01/05/2024 I'm in vacancy to refresh some ideas.
( this file is a stub )
Some statistical programs for frequency analysis about Toki Pona. Want know more about Toki Pona ?
Steven D. Rogers, said "One of the language's main goals is a focus on minimalism. It is designed to express maximal meaning with minimal complexity."
The Toki Pona (TP) conlang is minimal language, both in the vocabulary, with 14 letters and 124 lemmas, and about only 10 syntax rules.
The language also have glyphs for each word and each word refer to a concept with multiple meanings.
Renato Fabbri, made a methodologic study in "Basic concepts and tools for the Toki Pona minimal and constructed language: description of the language and main issues; analysis of the vocabulary; text synthesis and syntax highlighting; Wordnet synsets;" [https://arxiv.org/abs/1712.09359]
Most of meanings of Toki Pona are made by using words as concepts and associating concepts to describing things.
The use and order of words does combinations for translate and transmit ideas.
The lexicalization [https://sona.pona.la/wiki/Lexicalization] is against the philosophy of Toki Pona, which prefer personal signification against patterns of any dictionary.
But the common use of composition of words is inherent to any language, as productive method to create predicates without create new words by concatenation.
By using common toki pona texts and calculating the frequency of words and the frequency of words in sequence, the most used ngrams are showed. These frequencies are the most used auto-correlation concepts.
By simplicity the programs use bash, tr and awk, with uses a vocabulary reference (a list of words one by line), a text source (with lines composed by words separated by spaces), as inputs, and outputs a parsed text with only the words in vocabulary, and a file with counts for words and bigrams.

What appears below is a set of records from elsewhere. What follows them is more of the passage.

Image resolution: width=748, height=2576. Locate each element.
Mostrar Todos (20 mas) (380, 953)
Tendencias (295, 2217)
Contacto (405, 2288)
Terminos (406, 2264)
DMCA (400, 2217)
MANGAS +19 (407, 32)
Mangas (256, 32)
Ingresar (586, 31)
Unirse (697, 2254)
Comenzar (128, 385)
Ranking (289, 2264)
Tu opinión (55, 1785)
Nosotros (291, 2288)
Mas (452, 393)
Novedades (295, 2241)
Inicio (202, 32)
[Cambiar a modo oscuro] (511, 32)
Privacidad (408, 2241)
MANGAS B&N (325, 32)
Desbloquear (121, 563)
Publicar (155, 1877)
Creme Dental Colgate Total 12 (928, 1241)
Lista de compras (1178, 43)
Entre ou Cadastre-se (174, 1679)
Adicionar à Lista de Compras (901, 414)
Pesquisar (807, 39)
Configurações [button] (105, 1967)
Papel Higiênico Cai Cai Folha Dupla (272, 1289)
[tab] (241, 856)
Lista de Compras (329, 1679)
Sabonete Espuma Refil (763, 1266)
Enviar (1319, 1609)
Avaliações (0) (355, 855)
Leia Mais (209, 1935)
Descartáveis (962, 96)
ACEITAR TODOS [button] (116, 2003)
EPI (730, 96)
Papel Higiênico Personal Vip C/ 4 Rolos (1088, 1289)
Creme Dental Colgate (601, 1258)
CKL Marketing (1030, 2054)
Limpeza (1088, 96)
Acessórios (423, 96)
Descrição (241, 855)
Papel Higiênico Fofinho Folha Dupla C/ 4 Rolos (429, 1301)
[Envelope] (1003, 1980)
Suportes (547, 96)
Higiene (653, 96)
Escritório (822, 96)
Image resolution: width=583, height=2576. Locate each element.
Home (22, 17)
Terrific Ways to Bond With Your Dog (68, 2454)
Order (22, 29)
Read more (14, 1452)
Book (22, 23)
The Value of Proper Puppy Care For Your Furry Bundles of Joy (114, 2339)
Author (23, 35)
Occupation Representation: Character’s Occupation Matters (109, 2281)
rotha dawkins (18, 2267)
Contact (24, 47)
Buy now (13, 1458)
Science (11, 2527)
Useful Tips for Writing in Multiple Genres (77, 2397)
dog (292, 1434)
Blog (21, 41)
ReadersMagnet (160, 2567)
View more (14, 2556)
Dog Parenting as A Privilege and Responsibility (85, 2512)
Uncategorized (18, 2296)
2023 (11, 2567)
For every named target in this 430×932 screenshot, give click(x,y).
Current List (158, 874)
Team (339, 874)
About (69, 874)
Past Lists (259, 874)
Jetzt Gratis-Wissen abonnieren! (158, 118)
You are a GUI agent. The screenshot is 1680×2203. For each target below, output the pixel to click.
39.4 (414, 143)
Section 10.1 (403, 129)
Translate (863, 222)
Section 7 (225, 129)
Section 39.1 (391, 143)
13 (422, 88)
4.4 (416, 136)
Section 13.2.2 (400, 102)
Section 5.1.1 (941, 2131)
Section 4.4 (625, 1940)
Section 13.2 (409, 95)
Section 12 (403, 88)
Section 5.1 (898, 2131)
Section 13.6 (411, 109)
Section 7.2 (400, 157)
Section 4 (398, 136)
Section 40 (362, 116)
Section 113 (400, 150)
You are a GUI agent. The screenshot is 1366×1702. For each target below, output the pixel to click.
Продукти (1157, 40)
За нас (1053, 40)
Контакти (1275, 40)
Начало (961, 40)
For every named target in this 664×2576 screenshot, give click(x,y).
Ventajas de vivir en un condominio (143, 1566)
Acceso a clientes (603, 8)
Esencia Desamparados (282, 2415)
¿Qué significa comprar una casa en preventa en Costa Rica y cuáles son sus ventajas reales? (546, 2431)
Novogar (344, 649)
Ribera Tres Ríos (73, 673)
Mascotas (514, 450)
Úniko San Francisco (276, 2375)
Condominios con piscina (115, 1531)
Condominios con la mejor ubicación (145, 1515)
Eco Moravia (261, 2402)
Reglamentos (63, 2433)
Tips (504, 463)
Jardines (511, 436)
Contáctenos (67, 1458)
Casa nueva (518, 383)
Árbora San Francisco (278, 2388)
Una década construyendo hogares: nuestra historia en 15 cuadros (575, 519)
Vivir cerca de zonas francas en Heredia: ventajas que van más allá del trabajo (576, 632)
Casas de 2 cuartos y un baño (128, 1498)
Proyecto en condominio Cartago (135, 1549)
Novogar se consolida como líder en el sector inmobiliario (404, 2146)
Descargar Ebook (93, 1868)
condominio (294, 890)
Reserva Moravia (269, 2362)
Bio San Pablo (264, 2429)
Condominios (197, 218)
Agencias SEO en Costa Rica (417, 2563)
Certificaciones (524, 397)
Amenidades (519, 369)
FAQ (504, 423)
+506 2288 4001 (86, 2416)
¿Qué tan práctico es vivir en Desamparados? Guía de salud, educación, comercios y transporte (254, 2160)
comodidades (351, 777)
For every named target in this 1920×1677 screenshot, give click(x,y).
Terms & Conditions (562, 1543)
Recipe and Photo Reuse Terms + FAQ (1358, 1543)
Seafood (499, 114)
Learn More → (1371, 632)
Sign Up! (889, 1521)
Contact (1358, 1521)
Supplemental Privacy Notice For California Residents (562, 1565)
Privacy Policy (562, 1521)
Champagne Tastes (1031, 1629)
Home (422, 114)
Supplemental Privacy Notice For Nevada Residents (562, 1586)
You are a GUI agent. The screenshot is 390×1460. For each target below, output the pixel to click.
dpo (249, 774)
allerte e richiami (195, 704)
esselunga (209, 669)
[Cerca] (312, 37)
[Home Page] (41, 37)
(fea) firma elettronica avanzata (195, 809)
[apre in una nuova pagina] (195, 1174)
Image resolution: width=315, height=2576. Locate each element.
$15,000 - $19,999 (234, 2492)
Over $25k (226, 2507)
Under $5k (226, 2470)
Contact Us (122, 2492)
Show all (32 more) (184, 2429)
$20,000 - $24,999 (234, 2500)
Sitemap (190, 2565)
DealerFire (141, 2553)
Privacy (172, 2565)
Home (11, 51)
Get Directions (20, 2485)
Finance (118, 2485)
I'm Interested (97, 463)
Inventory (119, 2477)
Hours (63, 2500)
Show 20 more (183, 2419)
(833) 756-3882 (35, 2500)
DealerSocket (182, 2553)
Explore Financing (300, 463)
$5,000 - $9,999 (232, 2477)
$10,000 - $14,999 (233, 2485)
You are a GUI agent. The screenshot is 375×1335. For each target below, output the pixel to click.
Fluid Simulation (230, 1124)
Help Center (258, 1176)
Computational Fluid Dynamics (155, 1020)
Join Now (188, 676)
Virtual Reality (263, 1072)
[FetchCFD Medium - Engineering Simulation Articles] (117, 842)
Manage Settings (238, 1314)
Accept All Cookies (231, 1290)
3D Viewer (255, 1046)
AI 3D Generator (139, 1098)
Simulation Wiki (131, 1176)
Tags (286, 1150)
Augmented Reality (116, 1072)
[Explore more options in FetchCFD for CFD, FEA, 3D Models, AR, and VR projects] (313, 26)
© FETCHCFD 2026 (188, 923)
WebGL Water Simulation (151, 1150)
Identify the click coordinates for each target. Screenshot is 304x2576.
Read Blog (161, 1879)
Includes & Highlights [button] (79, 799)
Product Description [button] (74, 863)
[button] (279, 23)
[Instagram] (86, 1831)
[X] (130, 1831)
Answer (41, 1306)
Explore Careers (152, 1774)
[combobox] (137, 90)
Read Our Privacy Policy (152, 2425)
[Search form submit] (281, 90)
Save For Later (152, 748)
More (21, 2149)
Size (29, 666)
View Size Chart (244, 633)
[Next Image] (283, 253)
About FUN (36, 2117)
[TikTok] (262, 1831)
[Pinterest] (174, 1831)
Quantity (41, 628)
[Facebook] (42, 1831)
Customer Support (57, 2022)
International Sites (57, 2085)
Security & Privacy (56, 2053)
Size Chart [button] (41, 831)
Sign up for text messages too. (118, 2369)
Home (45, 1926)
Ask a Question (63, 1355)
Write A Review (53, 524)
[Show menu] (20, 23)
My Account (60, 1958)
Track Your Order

Some clean processing of files, removing non a-z characters, translating to lowercase and sort lines are done before processing.
Note: Those programs can be used for statistics of any language.
Got a Toki Pona corpus tatoeba.tok from tatoeba.org, with 56517 lines and 547408 words.
Please look for Frequency Analysis
The 124 glyphs of Toki Pona, plus null, space, new line and full stop, could be represented by a byte.
Reserving 0x00 for null, 0x01 for space, 0x02 new line, 0x03 for full stop (as this one --->).
Reserving 0x04 to 0x0E for the 11 particules: a, ala, e, kin, la, li, lon, nanpa, o, pi, seme.
Next 0x0F to 0xFF are used for other glyphs sorted by alphabetic, frequency or any definided criteria.
The 124 words in Toki Pona can be represented as one byte.
... and no more symbols.